懊悩するアウラを見てなんとかできないかと彼女は考える。
(掃除……そういえば人間の魔法に……)
彼女は一つの救済策が閃いた。
「少しよろしいでしょうか、シャルティア様」
「ん?ああ、ナーベラル、どうしたの?」
「人間達の使っている低位の魔法の中に部屋を掃除するものが存在し、その巻物をナザリックにも置いていたと思います。それを使えば数分で終わるのではないでしょうか?」
「ほんと!?」
アウラがその提案に食いついた。自分の階層に”彼ら”が来ることに変わりはないが、数時間と数分では天と地ほどの違いがあるのだろう。

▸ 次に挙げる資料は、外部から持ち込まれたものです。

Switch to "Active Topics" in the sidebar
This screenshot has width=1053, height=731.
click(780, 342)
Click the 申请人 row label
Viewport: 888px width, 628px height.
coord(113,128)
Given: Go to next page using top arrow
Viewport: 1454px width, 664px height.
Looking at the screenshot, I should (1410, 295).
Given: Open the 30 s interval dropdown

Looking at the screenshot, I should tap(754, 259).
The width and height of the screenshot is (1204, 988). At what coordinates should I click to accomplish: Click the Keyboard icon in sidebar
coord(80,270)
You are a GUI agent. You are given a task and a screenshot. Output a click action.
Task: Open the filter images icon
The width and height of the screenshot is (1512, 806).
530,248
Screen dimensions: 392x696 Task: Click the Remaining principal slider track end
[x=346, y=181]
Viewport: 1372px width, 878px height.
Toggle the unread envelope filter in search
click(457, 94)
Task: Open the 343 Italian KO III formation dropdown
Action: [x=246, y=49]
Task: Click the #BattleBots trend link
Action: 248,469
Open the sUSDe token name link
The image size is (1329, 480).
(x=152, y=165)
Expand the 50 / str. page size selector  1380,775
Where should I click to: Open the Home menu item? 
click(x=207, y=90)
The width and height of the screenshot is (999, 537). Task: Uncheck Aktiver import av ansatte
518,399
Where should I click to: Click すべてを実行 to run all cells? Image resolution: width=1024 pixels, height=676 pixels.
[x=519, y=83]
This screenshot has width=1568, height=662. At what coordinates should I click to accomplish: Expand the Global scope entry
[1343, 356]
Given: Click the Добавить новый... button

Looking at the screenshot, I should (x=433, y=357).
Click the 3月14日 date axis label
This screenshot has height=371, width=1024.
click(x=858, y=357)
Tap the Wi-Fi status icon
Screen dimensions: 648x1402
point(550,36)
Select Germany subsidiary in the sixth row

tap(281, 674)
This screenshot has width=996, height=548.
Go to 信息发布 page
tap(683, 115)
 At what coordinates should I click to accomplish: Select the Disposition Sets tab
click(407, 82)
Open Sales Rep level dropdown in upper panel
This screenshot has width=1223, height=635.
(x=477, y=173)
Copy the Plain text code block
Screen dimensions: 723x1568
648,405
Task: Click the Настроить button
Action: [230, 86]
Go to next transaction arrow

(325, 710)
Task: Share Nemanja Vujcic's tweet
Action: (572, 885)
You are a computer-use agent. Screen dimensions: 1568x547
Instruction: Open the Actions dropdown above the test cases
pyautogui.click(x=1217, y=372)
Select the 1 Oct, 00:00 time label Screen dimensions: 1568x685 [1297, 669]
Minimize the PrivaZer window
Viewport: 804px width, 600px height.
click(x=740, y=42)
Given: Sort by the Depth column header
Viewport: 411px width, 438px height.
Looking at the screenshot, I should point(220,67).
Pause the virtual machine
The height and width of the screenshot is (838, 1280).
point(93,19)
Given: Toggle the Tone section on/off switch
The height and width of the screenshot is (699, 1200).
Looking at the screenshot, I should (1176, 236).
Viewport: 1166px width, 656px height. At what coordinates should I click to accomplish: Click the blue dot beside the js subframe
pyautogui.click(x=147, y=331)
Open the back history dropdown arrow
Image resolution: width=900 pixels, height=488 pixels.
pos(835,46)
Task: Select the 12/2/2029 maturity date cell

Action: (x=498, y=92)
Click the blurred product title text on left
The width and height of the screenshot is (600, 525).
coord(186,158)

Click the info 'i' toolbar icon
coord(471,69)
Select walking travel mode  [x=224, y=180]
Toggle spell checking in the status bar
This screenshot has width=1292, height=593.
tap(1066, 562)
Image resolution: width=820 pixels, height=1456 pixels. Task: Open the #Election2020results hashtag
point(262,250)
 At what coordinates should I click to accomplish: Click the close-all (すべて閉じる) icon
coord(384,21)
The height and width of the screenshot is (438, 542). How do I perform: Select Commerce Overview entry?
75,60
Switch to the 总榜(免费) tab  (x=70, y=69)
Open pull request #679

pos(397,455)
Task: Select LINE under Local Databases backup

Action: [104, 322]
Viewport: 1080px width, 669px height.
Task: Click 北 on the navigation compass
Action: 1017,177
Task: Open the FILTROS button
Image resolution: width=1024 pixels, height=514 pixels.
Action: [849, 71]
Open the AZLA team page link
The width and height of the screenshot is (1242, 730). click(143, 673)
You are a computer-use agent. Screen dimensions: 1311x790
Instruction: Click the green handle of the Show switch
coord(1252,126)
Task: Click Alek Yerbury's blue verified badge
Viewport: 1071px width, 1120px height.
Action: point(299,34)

「魔法で掃除、でありんすか?なんかズルしてるみたいで嫌な感じが……」
その気持ちはナーベラルもわかる。ナザリックでもその巻物はサンプルとして所有されているだけで使われていない。アインズがそれでメイド達の負担を軽くしてはどうかと提案したのだが、仕事をなくさないでほしいと一般メイド達が懇願したため撤回したのだ。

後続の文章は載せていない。